— От того, что у тебя вызывает головную боль, они и не помогут, — Зина вздыхает и кивает. — Давай уже, рассказывай ребятам все хорошие новости. Ну, чтобы не у тебя одного башка болела.
Мы рассаживаемся и так выходит, что я сижу между Надей и Настей. Кажется, Анастасия что-то хочет спросить, но не успевает, потому что полковник начинает говорить:
— Сегодня ночью прервалась связь с Владивостоком и Ростовом-на-Дону. По имеющейся информации у обоих городов имелись проблемы, весьма сходные с нашими: то есть, одиночные проникновения начали сменяться массированными атаками на периметр. И ещё, самое неприятное, ряд руководителей, связанных с обороной городов, погибли при загадочных обстоятельствах.
— Это у них, — говорит Молчанов. — А у нас?
Папа некоторое время смотрит на него, а потом начинает загибать пальцы:
— Лихов, Надеждин, Семенцов, Зямов, Федорчук и Раков. Только за сегодняшнюю ночь. Надеждин и Семенцов застрелились. Федорчук выбросился с пятнадцатого этажа. Раков — остановка сердца. Зямов — повесился.

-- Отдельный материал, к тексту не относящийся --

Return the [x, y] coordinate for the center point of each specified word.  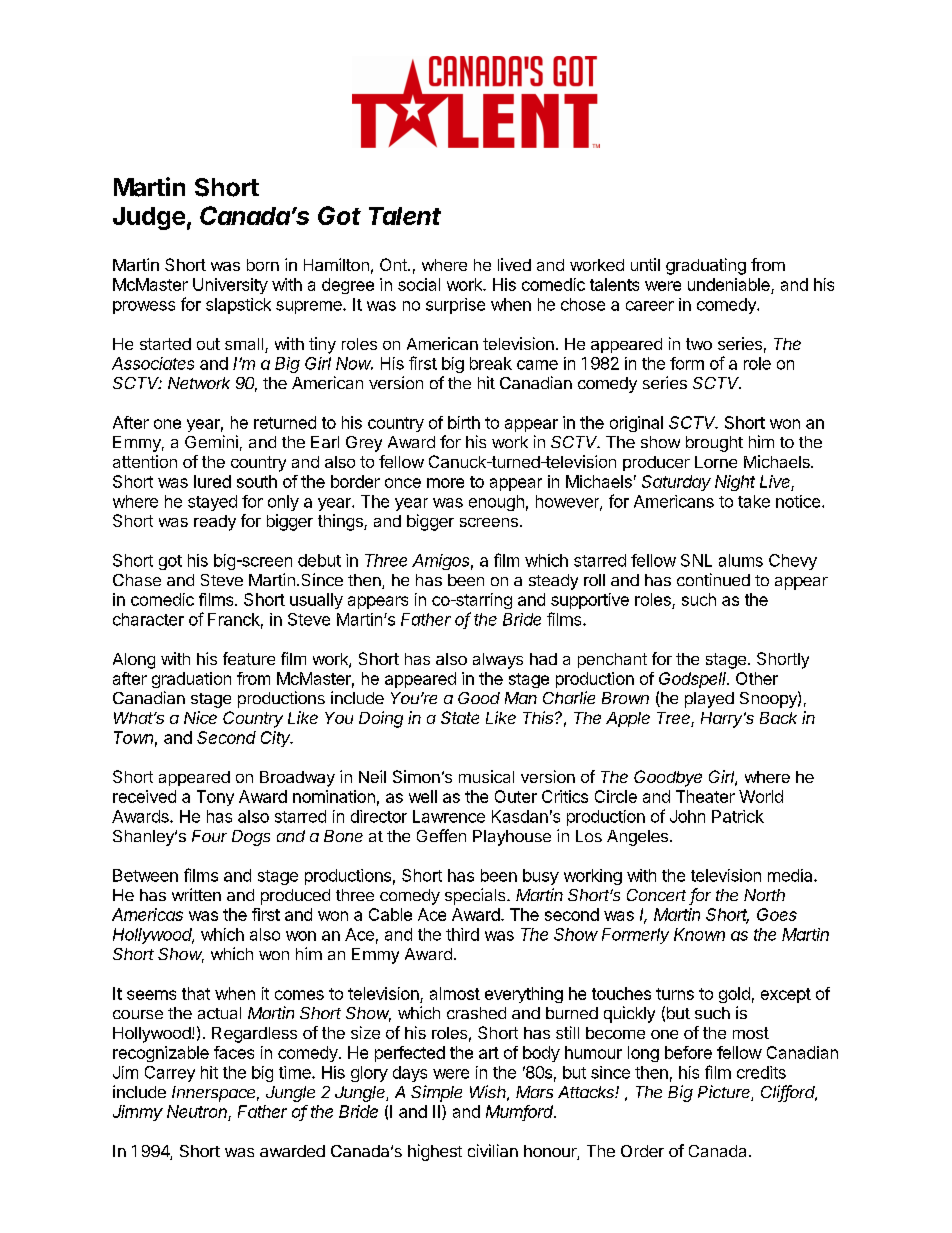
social [419, 284]
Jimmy [138, 1113]
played [709, 700]
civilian [493, 1150]
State [460, 717]
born [263, 265]
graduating [706, 266]
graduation [191, 680]
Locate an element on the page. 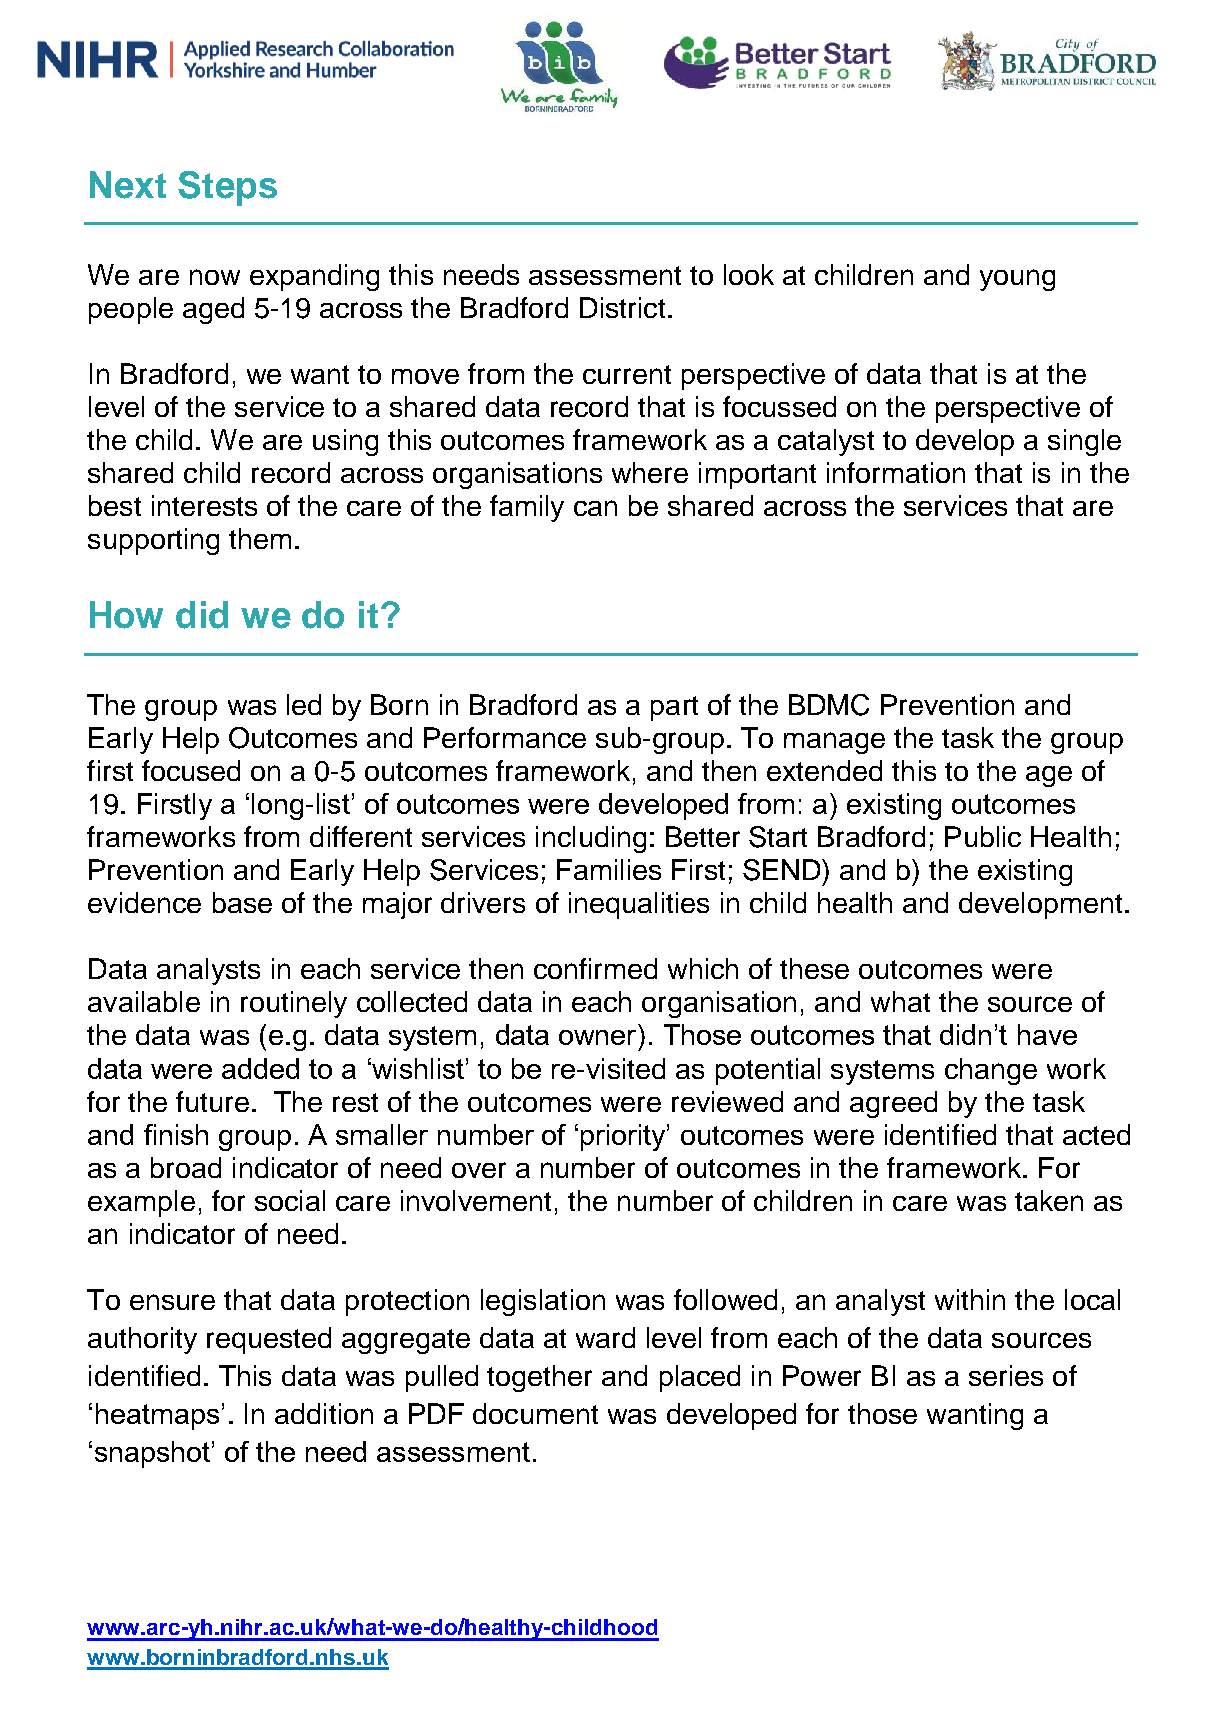 This image has height=1728, width=1222. requested is located at coordinates (269, 1340).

Он молчит. Все отлично понимают, что список не полон и Папа явно специально не упоминает командира жаб.
— Что с Лиховым? — спрашиваю я. Ну, кто-то же должен это спросить.

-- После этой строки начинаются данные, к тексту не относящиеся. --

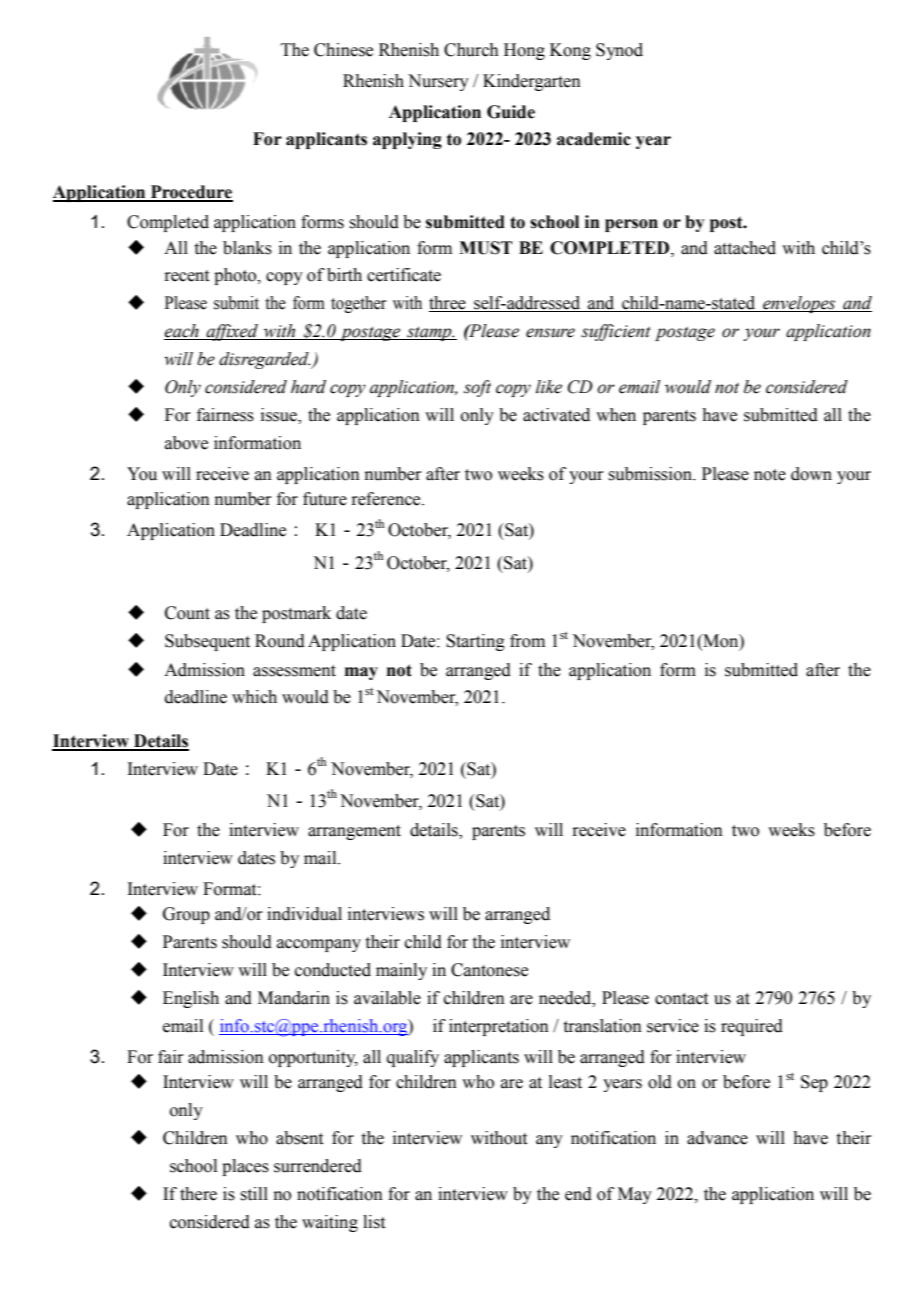  What do you see at coordinates (477, 388) in the document?
I see `soft` at bounding box center [477, 388].
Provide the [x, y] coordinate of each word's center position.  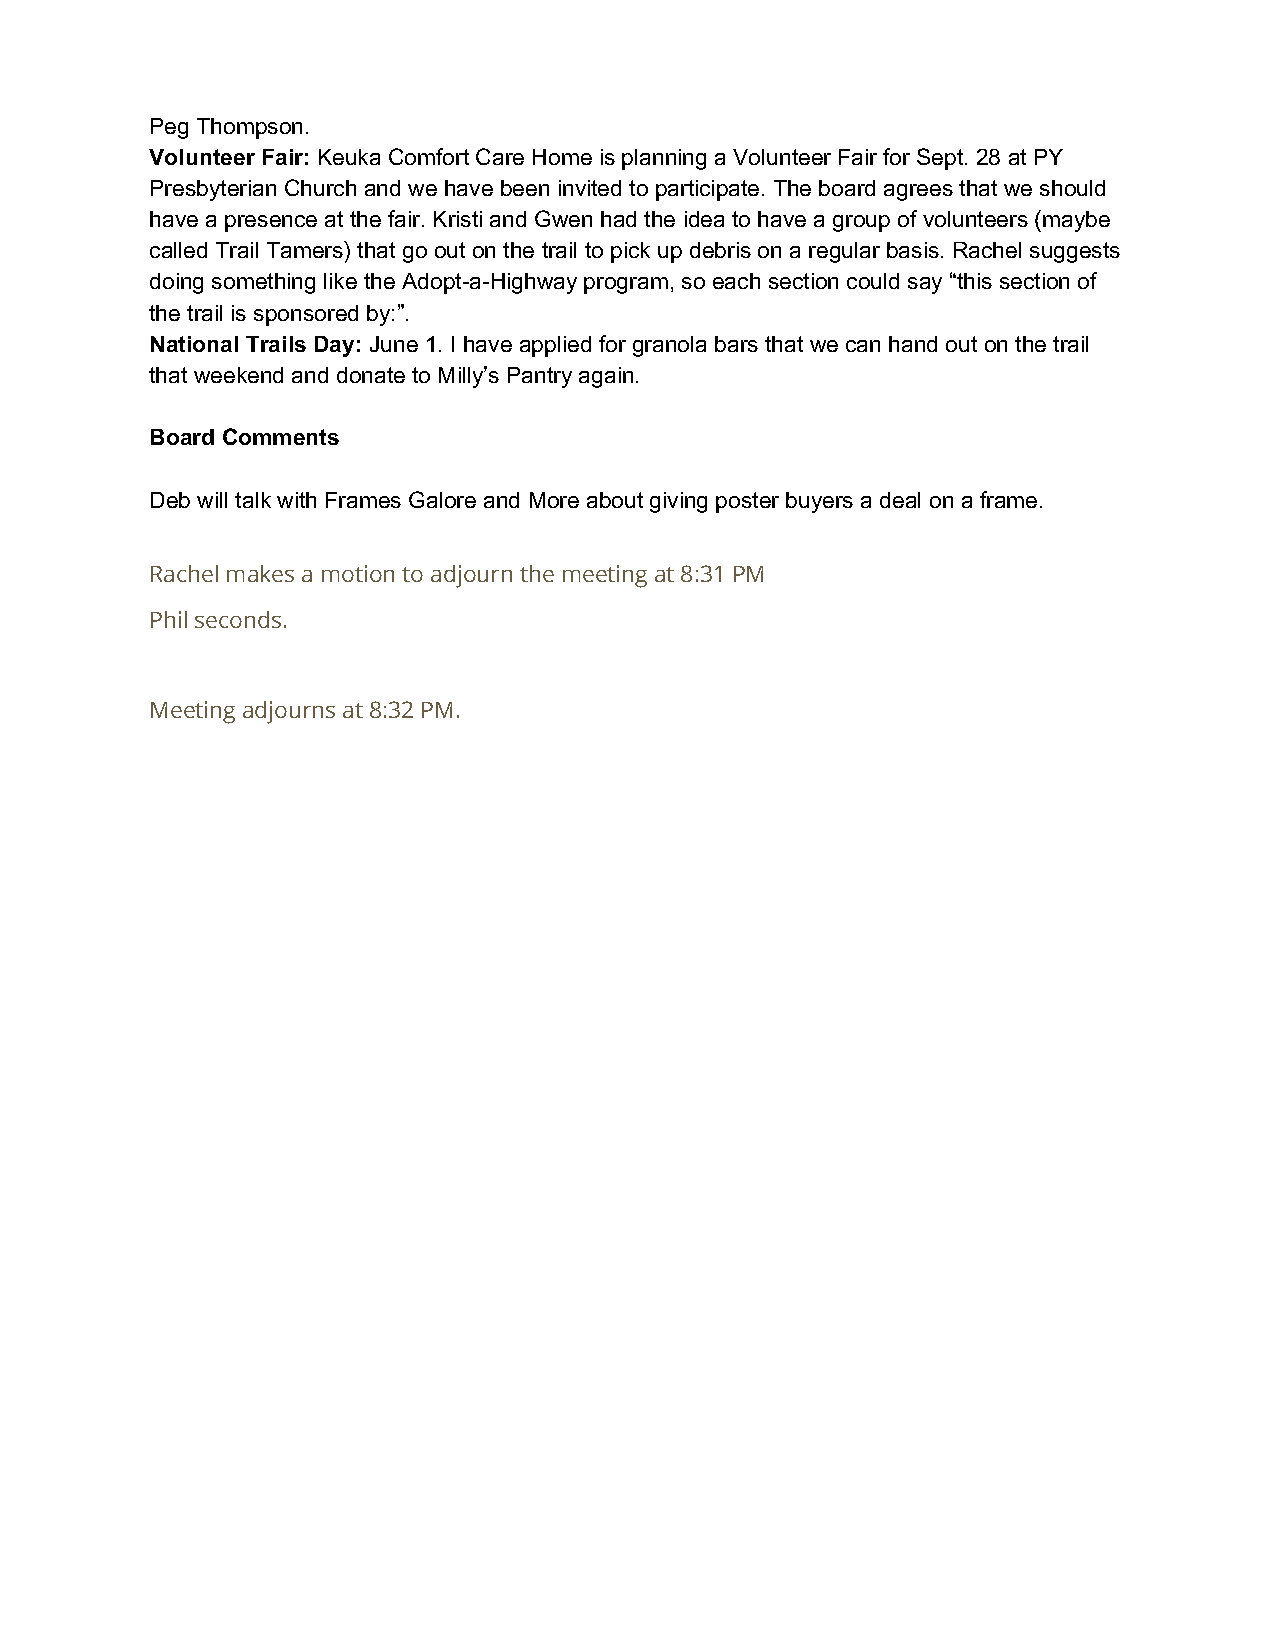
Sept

— Его машину расстреляли, — лицо Папы кривится. — Кажется подполковник о чём-то догадывался: с ним было четверо до зубов, вооружённых человека, да и сам Лихов взял Кочет и надел броник.
— Видимо, не помогло, — бормочет Егор. — Хрена себе!
Папа залпом выпивает кофе из чашки и выдыхает так, словно глотнул спирта.
— Машина похожа на решето, — он бьёт кулаком по столу. — Жабы отстреливались до последнего, так что ближайшие дома все в следах от попаданий. Хорошо, что никого из мирняка не задело — окраины, живут мало. И ни следа нападавших. Точно призраки атаковали.
— Чего их туда понесло, на окраины, — Надя трёт лоб, — особенно, если Лихов что-то подозревал?
Папа разводит руками. Об этом мог бы рассказать только сам Лихов, но он мёртв. Да и вообще, столько мертвяков за одну ночь! Что-то грядет — это точно. Что-то, очень хреновое.
— Спутники что по Владику и Ростову показывают? — спрашивает Федя. — Какие-то телодвижения должны же быть?
— Оба города не отслеживаются, — говорит Зина. — Пятно темноты и вся недолга. Даже непонятно: что-то реально накрыло их сверху или хакеры какие балуют.
— Наши действия? — Федя сидит с закрытыми глазами и его сцепленные пальцы белы, как снег. Не будем же ждать, пока и нас не накрыло этой тьмой.
— Поступило предложение, — Папа указывает на Анастасию. — Сомнительное, но…Чёрт побери, я просто не знаю, как поступить. Давайте думать вместе.
Настя встаёт и поворачивается к нам. Видно, что женщина волнуется, но старается скрывать беспокойство за ровным голосом и спокойном лицом.
— Предложение поступило от тех, кто в своё время курировал эксперимент с Громовым, — Фёдор хрюкает и открывает глаза. — По тому же каналу. Честно говоря, я держала его открытым просто так, на всякий случай, а вчера на него пришло сообщение. Нашу группу приглашают спуститься под землю.
— Приглашал паук муху в гости, — хмыкает Зина. — Чаем поить станут или конфет насыплют? Хрень это, а не предложение.
— Подробностей нет, — Настя спокойно продолжает. — Однако, обещают, что помогут справиться с надвигающимся кризисом. С тем, который поглотил Владивосток и Ростов-на-Дону.
— Да, она упомянула оба города, до того, как я получил информацию о прекращении связи, — подаёт голос Папа. — И до этого я был склонен относиться к предложению с сильным скепсисом. А теперь…Не знаю.
— Приглашают всех или одного Леонида? — Зина морщит лоб. — До этого этих ваших приглашателей, вроде как интересовал исключительно Громов. Или этих подробностей тоже нет? Как вообще выглядело сообщение-то? Айда к нам, под землю?
— Зина, погоди, — Папа досадливо морщится и заглядывает в чашку. — Все знают, что ты можешь генерировать вопросы по тысяче в секунду, но никто не умеет так быстро отвечать.
— Громов в сообщении не упоминался вовсе, — Настя прикладывает указательный палец к виску. На меня Михальчук не смотрит. — В сообщении упоминается группа: Дьявол. Её, в полном составе, ждут сегодня в одиннадцать ноль ноль в том месте, откуда мы поднялись на поверхность.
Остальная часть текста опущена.